Combinatorics quickref 

---------------------- 

 

Integer Sequences:: 

 

sage: s = oeis([1,3,19,211]); s # optional - internet 

0: A000275: Coefficients of a Bessel function (reciprocal of J_0(z)); also pairs of permutations with rise/rise forbidden. 

sage: s[0].programs() # optional - internet 

0: (PARI) {a(n) = if( n<0, 0, n!^2 * 4^n * polcoeff( 1 / besselj(0, x + x * O(x^(2*n))), 2*n))}; /* _Michael Somos_, May 17 2004 */ 

 

Combinatorial objects:: 

 

sage: S = Subsets([1,2,3,4]); S.list(); S.<tab> # not tested 

sage: P = Partitions(10000); P.cardinality() 

3616...315650422081868605887952568754066420592310556052906916435144 

sage: Combinations([1,3,7]).random_element() # random 

sage: Compositions(5, max_part = 3).unrank(3) 

[2, 2, 1] 

 

sage: DyckWord([1,0,1,0,1,1,0,0]).to_binary_tree() 

[., [., [[., .], .]]] 

sage: Permutation([3,1,4,2]).robinson_schensted() 

[[[1, 2], [3, 4]], [[1, 3], [2, 4]]] 

sage: StandardTableau([[1, 4], [2, 5], [3]]).schuetzenberger_involution() 

[[1, 3], [2, 4], [5]] 

 

Constructions and Species:: 

 

sage: for (p, s) in cartesian_product([P,S]): print((p, s)) # not tested 

sage: DisjointUnionEnumeratedSets(Family(lambda n: IntegerVectors(n, 3), NonNegativeIntegers)) # not tested 

 

Words:: 

 

sage: Words('abc', 4).list() 

[word: aaaa, ..., word: cccc] 

 

sage: Word('aabcacbaa').is_palindrome() 

True 

sage: WordMorphism('a->ab,b->a').fixed_point('a') 

word: abaababaabaababaababaabaababaabaababaaba... 

 

Polytopes:: 

 

sage: points = random_matrix(ZZ, 6, 3, x=7).rows() 

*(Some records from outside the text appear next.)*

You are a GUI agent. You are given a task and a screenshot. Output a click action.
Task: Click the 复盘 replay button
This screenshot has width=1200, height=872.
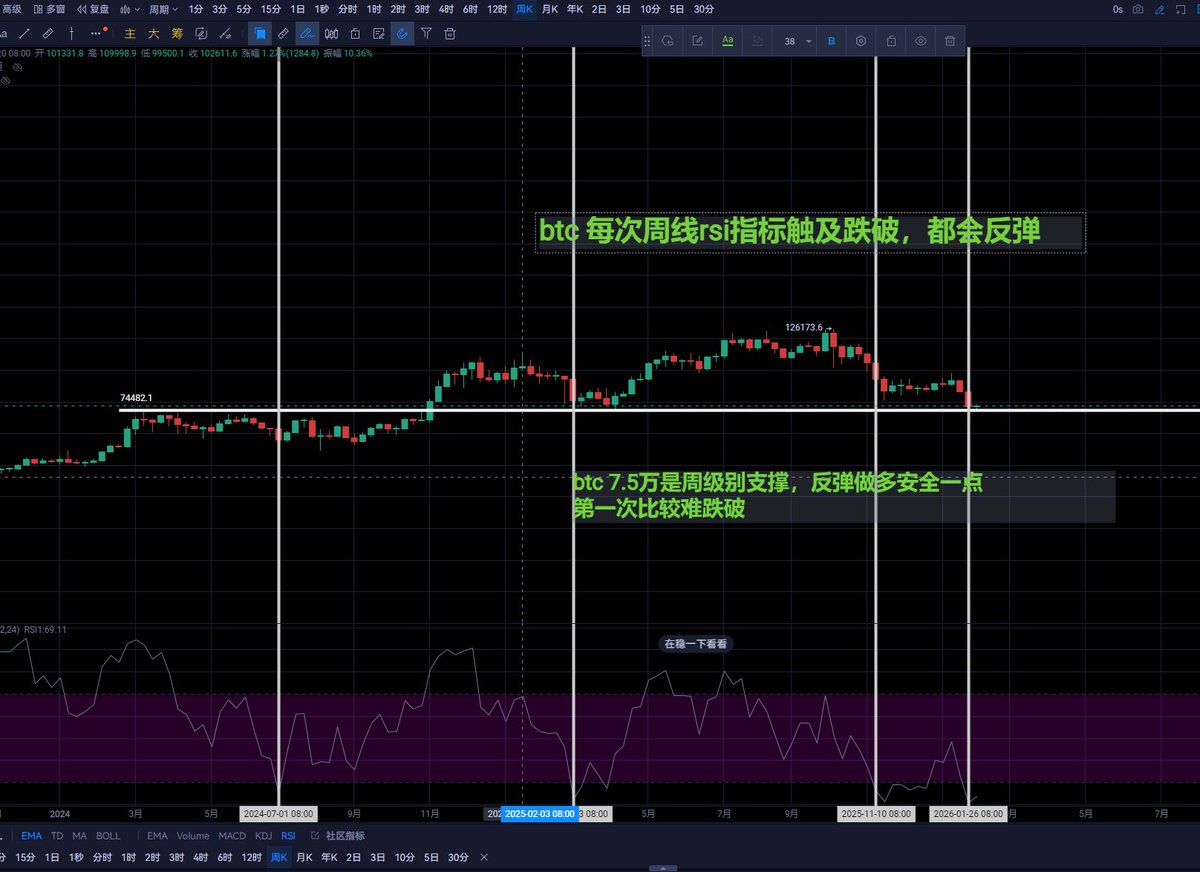(93, 9)
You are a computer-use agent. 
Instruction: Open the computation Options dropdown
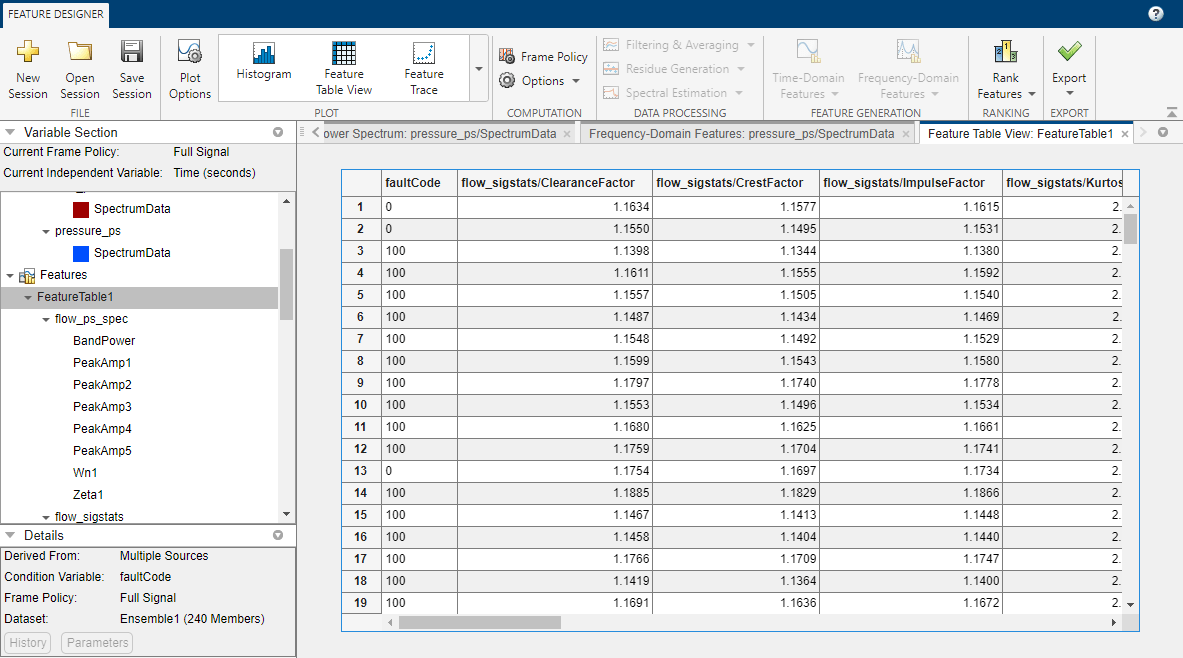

sage: L = LatticePolytope(points) 

sage: L.npoints(); L.plot3d() # random 

 

:ref:`Root systems, Coxeter and Weyl groups <sage.combinat.root_system>`:: 

 

sage: WeylGroup(["B",3]).bruhat_poset() 

Finite poset containing 48 elements 

sage: RootSystem(["A",2,1]).weight_lattice().plot() # not tested 

 

:ref:`Crystals <sage.combinat.crystals>`:: 

 

sage: CrystalOfTableaux(["A",3], shape = [3,2]).some_flashy_feature() # not tested 

 

:mod:`Symmetric functions and combinatorial Hopf algebras <sage.combinat.algebraic_combinatorics>`:: 

 

sage: Sym = SymmetricFunctions(QQ); Sym.inject_shorthands(verbose=False) 

sage: m( ( h[2,1] * (1 + 3 * p[2,1]) ) + s[2](s[3]) ) 

3*m[1, 1, 1] + ... + 10*m[5, 1] + 4*m[6] 

 

:ref:`Discrete groups, Permutation groups <sage.groups.groups_catalog>`:: 

 

sage: S = SymmetricGroup(4) 

sage: M = PolynomialRing(QQ, 'x0,x1,x2,x3') 

sage: M.an_element() * S.an_element() 

x1 

 

Graph theory, posets, lattices (:ref:`sage.graphs`, :ref:`sage.combinat.posets`):: 

 

sage: Poset({1: [2,3], 2: [4], 3: [4]}).linear_extensions().cardinality() 

2 

"""